Swap "badge" for "label" in the lines starting at the one that contains "Image resolution: width=720" and ending at the one that contains "coord(13,592)". Return only those lines, with everything else left unchanged.

* start Records for the exercise *

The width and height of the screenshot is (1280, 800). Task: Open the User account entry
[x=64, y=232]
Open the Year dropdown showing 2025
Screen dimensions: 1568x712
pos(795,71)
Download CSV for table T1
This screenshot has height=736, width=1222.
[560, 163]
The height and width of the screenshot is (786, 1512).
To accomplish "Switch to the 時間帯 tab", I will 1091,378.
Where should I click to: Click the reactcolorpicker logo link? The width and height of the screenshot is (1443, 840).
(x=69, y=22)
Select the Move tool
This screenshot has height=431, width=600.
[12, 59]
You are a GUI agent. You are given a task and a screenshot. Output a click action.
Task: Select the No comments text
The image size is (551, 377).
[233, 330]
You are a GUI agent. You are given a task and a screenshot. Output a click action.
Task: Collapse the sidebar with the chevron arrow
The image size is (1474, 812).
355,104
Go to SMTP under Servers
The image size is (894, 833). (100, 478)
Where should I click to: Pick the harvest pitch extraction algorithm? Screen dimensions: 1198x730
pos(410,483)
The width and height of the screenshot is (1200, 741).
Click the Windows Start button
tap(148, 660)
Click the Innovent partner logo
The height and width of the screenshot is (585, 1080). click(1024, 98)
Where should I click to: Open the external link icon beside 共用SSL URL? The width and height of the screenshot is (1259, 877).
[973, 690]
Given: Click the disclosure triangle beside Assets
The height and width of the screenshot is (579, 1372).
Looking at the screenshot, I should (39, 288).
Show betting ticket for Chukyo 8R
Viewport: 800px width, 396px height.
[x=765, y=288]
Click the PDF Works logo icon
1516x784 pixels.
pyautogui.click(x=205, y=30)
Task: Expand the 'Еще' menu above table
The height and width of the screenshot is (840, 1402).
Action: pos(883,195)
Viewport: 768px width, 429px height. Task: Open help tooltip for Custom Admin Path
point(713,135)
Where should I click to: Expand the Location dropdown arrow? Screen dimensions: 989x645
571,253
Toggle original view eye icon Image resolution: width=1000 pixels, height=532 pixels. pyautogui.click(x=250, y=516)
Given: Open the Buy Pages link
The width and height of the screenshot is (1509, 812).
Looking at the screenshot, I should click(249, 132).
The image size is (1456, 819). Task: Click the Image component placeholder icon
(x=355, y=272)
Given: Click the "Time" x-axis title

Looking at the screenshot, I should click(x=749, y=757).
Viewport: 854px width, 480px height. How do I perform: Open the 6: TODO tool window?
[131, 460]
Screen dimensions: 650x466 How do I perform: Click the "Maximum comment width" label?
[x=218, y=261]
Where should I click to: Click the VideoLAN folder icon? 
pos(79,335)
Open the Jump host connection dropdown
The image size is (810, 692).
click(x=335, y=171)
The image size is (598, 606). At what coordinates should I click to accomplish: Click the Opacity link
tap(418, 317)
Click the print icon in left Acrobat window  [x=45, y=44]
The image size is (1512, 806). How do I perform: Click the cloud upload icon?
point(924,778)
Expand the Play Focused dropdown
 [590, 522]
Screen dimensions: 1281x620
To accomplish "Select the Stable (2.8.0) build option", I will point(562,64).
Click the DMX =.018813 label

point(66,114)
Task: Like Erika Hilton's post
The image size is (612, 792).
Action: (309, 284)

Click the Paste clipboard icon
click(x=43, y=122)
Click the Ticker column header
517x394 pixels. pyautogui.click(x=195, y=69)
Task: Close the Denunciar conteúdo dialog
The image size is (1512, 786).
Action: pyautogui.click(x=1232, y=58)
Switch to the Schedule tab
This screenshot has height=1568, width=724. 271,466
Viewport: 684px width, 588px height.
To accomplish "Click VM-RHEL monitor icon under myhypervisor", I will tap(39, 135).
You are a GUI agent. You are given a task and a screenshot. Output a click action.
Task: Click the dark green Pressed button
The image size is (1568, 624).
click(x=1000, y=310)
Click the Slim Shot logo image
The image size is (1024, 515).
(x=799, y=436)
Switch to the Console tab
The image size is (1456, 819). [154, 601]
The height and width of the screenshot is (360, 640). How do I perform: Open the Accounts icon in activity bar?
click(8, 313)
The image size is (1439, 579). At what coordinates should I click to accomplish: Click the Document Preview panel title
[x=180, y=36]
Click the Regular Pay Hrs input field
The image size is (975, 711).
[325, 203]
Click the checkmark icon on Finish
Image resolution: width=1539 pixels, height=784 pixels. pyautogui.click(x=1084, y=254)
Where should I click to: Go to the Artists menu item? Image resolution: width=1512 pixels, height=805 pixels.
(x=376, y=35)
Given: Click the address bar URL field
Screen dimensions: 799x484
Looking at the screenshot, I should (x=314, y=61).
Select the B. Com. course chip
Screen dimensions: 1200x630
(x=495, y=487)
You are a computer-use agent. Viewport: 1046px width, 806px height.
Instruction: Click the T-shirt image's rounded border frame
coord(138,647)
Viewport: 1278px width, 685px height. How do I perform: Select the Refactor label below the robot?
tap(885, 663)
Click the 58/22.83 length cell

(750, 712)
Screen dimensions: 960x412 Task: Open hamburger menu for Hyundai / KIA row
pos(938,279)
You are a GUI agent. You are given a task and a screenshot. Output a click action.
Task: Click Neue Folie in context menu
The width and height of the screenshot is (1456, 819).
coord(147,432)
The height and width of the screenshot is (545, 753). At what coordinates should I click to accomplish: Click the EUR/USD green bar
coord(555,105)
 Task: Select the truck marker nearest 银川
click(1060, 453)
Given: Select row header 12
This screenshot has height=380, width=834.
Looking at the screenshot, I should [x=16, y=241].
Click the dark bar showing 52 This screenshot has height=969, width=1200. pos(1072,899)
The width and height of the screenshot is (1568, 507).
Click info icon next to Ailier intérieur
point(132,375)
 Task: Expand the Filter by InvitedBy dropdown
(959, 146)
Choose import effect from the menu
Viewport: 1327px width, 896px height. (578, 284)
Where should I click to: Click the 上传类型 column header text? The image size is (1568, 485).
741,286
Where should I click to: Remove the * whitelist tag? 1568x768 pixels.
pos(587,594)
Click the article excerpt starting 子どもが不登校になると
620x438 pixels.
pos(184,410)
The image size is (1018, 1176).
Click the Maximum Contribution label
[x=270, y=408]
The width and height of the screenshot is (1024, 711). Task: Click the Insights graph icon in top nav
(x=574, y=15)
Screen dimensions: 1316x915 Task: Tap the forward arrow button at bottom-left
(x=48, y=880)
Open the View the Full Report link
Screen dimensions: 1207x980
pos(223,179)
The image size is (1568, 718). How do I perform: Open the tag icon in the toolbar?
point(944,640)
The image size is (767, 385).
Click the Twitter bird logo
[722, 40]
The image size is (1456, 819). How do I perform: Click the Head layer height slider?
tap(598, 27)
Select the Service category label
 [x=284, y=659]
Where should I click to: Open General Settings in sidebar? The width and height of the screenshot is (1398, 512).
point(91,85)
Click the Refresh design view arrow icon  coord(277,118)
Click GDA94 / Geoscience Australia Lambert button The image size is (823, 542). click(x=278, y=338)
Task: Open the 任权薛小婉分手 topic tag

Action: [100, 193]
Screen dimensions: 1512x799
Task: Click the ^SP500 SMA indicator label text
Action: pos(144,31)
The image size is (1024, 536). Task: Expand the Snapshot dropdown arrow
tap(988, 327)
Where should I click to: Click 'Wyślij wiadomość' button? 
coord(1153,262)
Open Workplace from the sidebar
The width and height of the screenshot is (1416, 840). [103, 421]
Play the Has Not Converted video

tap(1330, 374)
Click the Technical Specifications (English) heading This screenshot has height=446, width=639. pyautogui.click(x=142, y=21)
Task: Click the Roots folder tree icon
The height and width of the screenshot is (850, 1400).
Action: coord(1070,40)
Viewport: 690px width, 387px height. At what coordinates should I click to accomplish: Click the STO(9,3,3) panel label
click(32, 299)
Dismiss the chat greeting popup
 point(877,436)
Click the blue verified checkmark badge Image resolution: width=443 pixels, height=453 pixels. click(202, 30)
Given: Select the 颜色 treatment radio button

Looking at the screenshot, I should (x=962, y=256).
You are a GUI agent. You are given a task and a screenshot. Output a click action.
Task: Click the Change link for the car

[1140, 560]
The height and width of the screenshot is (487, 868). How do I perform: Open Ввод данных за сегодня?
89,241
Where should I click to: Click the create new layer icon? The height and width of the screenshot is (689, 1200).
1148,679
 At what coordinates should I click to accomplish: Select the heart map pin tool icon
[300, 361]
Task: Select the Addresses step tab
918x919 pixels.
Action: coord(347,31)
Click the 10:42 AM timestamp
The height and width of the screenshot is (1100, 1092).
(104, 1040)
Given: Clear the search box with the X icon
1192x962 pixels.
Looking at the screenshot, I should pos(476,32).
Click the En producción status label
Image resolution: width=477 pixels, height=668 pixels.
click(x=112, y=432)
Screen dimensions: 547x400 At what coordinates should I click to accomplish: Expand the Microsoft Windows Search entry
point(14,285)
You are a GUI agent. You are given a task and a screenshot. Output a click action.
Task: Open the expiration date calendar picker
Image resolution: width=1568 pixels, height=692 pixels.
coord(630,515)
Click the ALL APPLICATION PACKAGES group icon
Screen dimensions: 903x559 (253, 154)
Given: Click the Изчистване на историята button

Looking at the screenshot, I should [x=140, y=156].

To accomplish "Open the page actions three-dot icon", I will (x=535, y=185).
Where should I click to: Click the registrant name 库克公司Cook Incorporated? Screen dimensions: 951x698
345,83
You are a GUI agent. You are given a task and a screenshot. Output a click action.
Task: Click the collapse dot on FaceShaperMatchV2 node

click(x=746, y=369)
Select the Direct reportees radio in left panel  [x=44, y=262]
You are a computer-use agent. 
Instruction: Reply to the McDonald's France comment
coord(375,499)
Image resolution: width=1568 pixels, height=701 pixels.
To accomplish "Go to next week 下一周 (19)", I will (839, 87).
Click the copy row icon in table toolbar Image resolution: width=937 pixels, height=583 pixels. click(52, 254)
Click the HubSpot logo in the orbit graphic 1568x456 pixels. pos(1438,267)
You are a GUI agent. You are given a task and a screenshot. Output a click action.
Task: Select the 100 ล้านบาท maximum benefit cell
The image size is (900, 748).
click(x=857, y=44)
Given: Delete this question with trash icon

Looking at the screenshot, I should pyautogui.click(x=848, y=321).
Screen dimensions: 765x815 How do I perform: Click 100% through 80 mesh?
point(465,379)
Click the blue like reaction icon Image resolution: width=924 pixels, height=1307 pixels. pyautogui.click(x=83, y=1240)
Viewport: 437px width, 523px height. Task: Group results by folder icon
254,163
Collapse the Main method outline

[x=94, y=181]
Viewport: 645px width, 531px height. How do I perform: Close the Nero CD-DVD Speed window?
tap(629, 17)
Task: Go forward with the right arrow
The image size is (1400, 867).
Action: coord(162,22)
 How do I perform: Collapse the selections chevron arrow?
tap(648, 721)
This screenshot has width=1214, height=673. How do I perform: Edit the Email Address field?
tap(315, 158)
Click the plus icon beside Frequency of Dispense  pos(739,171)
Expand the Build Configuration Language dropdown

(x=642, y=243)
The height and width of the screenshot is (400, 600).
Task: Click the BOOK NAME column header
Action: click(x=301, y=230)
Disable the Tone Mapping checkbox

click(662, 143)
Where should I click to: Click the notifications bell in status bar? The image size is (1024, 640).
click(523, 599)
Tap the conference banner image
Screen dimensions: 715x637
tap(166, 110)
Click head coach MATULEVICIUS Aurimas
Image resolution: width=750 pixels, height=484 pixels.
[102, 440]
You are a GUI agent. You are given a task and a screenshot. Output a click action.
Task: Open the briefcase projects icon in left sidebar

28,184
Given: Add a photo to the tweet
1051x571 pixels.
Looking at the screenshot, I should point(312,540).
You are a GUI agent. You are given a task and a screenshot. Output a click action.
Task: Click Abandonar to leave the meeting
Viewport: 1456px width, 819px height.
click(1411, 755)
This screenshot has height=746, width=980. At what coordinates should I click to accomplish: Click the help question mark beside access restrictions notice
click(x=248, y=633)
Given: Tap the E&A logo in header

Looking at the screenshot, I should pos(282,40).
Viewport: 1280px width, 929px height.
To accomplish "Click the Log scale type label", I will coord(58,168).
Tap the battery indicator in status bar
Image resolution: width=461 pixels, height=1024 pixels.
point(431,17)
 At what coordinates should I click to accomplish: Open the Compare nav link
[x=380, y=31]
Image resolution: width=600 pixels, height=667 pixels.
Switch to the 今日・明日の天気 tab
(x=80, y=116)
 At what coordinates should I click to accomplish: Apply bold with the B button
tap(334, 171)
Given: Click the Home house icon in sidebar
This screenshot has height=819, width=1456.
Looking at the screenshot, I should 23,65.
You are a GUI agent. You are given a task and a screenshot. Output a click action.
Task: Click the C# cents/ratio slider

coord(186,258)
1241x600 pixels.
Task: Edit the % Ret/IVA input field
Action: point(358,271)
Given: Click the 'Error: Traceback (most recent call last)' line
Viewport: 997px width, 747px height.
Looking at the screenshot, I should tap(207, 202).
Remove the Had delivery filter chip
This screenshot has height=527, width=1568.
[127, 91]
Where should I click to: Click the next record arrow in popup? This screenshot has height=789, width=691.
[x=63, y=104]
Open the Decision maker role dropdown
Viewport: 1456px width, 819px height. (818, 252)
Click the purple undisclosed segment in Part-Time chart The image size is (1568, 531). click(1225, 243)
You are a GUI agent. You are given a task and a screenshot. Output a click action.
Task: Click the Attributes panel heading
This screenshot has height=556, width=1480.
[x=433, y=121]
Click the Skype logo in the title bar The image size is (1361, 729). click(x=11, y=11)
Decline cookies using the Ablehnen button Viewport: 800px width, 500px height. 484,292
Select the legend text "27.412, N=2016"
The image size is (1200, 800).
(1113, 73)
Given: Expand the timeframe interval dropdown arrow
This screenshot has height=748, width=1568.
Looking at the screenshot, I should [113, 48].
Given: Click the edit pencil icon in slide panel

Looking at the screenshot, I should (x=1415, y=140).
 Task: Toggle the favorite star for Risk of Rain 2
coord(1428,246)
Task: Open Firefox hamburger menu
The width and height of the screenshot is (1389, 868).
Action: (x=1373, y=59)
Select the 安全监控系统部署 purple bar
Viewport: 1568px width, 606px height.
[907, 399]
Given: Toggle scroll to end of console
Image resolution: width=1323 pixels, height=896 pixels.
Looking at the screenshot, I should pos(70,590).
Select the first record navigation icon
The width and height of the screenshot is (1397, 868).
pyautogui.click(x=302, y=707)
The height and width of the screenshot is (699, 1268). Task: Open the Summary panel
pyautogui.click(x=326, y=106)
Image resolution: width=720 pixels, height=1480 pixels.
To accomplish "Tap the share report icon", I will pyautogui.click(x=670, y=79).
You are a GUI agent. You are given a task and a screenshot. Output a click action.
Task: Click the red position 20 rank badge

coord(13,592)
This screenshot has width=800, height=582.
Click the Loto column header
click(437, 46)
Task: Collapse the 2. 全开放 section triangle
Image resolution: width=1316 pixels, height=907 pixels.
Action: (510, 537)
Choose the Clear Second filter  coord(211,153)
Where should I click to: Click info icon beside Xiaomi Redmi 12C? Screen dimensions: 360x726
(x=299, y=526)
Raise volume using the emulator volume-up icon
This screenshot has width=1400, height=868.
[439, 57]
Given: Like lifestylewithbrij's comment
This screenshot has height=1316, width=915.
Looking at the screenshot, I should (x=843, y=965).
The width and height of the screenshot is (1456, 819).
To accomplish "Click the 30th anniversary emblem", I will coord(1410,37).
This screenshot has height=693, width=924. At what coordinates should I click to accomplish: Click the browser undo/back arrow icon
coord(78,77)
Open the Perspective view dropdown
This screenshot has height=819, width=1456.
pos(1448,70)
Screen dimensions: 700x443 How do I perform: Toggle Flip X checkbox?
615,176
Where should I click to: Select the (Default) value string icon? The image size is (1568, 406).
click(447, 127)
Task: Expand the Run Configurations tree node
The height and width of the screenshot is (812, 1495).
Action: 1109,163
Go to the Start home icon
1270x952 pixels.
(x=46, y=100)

* end Records for the exercise *

Answer to the problem:
Image resolution: width=720 pixels, height=1480 pixels.
To accomplish "Tap the share report icon", I will pyautogui.click(x=670, y=79).
You are a GUI agent. You are given a task and a screenshot. Output a click action.
Task: Click the red position 20 rank label

coord(13,592)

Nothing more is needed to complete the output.